YOUR TASK
Your response should be the lines from the one containing "Task: Follow author Helmut Wandl" through the end of the material, copied exactly and with nothing added.

AVAILABLE DATA
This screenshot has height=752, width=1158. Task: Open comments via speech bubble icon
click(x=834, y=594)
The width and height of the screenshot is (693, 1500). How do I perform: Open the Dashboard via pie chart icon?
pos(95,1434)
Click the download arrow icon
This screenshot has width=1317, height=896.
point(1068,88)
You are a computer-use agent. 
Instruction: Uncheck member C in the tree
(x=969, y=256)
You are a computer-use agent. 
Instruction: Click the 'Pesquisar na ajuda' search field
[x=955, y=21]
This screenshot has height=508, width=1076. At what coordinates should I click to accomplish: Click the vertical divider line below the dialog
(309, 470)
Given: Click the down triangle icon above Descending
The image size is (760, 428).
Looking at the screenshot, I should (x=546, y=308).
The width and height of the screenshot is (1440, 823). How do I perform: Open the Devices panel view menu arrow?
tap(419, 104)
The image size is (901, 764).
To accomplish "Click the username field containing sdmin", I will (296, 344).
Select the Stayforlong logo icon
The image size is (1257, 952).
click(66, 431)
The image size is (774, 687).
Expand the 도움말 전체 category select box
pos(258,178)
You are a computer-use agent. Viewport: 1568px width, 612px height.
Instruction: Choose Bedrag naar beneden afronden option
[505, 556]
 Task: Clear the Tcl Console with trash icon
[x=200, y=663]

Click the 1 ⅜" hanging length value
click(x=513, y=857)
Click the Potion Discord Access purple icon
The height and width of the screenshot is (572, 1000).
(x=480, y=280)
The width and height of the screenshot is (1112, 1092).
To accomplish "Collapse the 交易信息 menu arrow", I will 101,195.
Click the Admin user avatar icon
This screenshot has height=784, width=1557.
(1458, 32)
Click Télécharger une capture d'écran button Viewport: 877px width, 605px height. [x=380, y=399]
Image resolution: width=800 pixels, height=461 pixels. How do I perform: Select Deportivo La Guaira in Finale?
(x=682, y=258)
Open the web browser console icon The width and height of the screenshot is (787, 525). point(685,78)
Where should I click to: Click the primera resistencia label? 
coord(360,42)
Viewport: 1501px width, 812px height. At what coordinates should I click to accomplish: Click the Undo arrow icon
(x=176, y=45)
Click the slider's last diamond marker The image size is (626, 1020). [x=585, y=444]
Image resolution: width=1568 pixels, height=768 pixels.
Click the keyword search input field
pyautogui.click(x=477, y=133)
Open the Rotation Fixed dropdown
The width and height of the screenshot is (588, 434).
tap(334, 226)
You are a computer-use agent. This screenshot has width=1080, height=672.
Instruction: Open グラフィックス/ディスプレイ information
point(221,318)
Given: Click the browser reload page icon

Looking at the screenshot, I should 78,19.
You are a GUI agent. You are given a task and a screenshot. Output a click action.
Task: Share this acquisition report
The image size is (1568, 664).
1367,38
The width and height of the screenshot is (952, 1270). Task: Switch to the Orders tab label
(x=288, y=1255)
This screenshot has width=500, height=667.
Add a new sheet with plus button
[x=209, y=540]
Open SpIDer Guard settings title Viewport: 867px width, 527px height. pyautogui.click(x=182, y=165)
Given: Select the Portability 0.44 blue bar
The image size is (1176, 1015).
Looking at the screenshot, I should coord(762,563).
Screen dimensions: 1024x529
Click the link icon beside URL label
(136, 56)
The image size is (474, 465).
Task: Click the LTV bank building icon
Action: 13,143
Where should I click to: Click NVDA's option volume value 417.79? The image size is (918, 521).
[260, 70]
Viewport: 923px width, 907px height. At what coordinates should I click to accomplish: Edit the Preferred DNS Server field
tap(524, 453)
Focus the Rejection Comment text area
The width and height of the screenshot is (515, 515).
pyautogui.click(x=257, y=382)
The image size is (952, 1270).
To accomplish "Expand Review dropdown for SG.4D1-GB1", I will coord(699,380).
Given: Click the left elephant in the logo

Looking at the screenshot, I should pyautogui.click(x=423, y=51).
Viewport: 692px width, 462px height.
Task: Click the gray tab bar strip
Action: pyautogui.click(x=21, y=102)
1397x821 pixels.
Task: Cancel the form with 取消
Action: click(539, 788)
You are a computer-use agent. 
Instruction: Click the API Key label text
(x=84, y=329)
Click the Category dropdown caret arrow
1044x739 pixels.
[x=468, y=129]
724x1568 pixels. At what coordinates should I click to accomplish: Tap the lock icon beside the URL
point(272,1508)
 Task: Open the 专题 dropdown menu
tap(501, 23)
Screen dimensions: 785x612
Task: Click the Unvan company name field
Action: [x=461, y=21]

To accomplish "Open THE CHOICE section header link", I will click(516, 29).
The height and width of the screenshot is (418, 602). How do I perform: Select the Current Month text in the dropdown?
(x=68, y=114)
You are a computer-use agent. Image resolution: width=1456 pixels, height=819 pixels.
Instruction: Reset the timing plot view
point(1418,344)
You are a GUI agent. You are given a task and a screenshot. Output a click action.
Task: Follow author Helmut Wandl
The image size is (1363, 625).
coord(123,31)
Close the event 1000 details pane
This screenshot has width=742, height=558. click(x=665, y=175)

ANSWER SPACE
Task: Follow author Helmut Wandl
The image size is (1363, 625).
coord(123,31)
Close the event 1000 details pane
This screenshot has width=742, height=558. click(x=665, y=175)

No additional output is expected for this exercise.